The structure of the e-banking examination procedures parallels the structure of the narrative portion of this booklet. The procedures cover:
 | Setting the examination scope, |
| Evaluating board and management oversight, |
| Assessing the information security program, |
| Reviewing legal and compliance issues, and |
| Deriving exam conclusions. |
Depending on the complexity of the institution’s activities and the scope of prior reviews, it is generally not necessary to complete all of the examination objectives or procedures in order to reach conclusions on the effectiveness of the financial institution’s risk management processes. The procedures are designed for conducting targeted, integrated reviews of new or significantly expanded e-banking services. However, for follow-up activities or e-banking reviews conducted as part of a comprehensive review of an institution’s IT activities, examiners should customize their e-banking coverage to avoid duplication of topics covered in other examination programs.
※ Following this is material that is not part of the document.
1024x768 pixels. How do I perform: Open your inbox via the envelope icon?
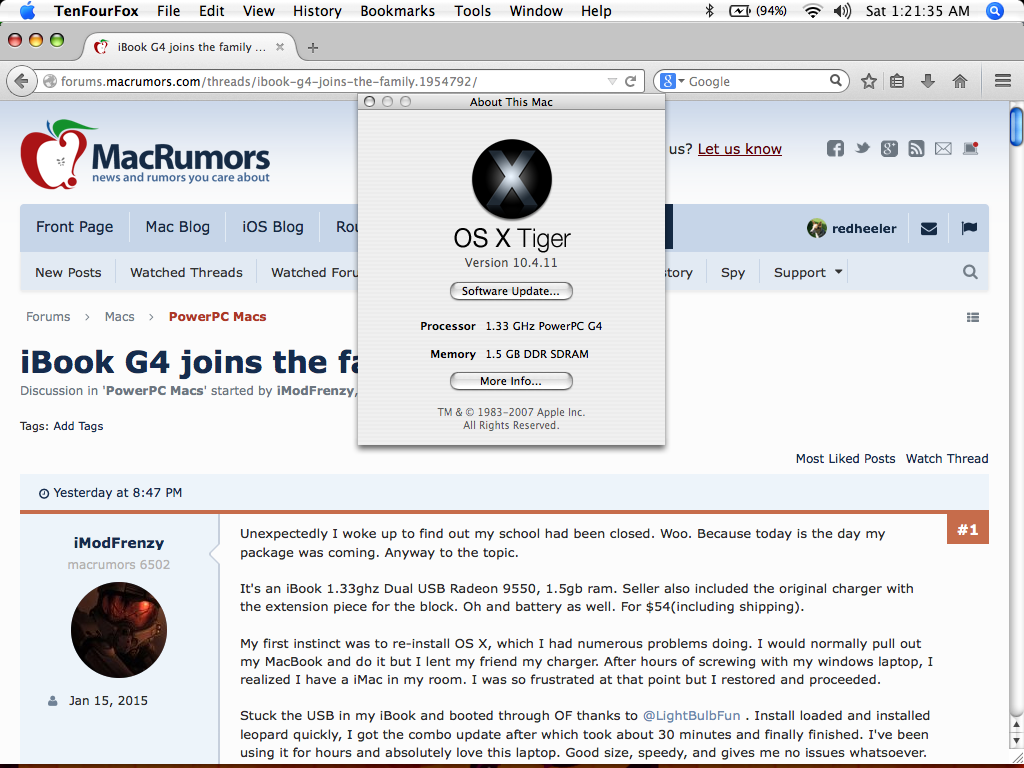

This section of the booklet also includes discussion points examiners can use as a reference when talking to management as they are considering or implementing e-banking products and services and a sample list of items to include in the request letter for each of the objectives stated in the examination procedures
Discussion Points for Examiners
Financial institutions frequently contact examiners seeking guidance on things to consider when they plan to offer or expand e-banking services. The following discussion points are offered as a guide to assist examiners when discussing e-banking plans and strategies with institution management.
Strategic Plans — Decisions on e-banking should be consistent with the financial institution’s strategic and operating business plans. Any decision to offer or expand e-banking services should consider customer demand for the services, competitive issues, and the risks in the technology. The institution should periodically evaluate the success of its e-banking strategy and make changes as appropriate.
Impact on Earnings and Capital — Financial institution management should have realistic projections of the expected impact of e-banking on earnings and capital. If management projects a significant impact then profitability plans should address pricing and marketing expenses. If management projects rapid growth in loans or deposits, then plans should address the impact on liquidity, asset quality, and capital adequacy.
E-Banking Software and Service Provider Selection — Financial institutions should provide an appropriate level of due diligence in selecting third-party providers or developing systems in-house. User departments should be involved in the selection process since they will work with the system on a daily basis once it is operational.
Security — Financial institution management should understand security issues associated with e-banking. Security issues include customer verification and authentication, data confidentiality and integrity, and intrusion prevention and detection. Management should measure the effectiveness of security controls.
Internal Controls and Audit — The institution’s board and management should ensure that internal control and audit processes are adequate to enable the identification, measurement, and monitoring of the risks associated with e-banking. Management should attempt to quantify increased expenses and losses due to internal control-related weaknesses and fraud.
Legal Requirements — Management should research and understand various legal requirements, including compliance issues, as part of the e-banking decision process. Many legal issues are evolving and will require management to monitor developments.
Vendor Management — Research of outsourcing arrangements should include consideration of potential vendors’ financial condition, reputation and expertise, years in business, history of service interruptions and recoveries, and future business plans. Selection should also consider the ability to agree on a contract that clearly defines responsibility for maintaining and sharing information and any resulting liability for its unauthorized use or disclosure.
Business Continuity Planning — Whether provided by the financial institution or a third party, management should plan for recovery of critical e-banking technology and business functions and develop alternate operating processes for use during service disruptions.
Insurance — A review of insurance coverage may be in order to determine if existing policies specifically cover or exclude activities conducted over open networks like the Internet.
Expertise — The financial institution should ensure it has the proper level of expertise to make business decisions regarding e-banking and network security. The board of directors and senior management may need to enhance their understanding of technology issues. If such expertise is not available in-house, the institution should consider engaging outside expertise.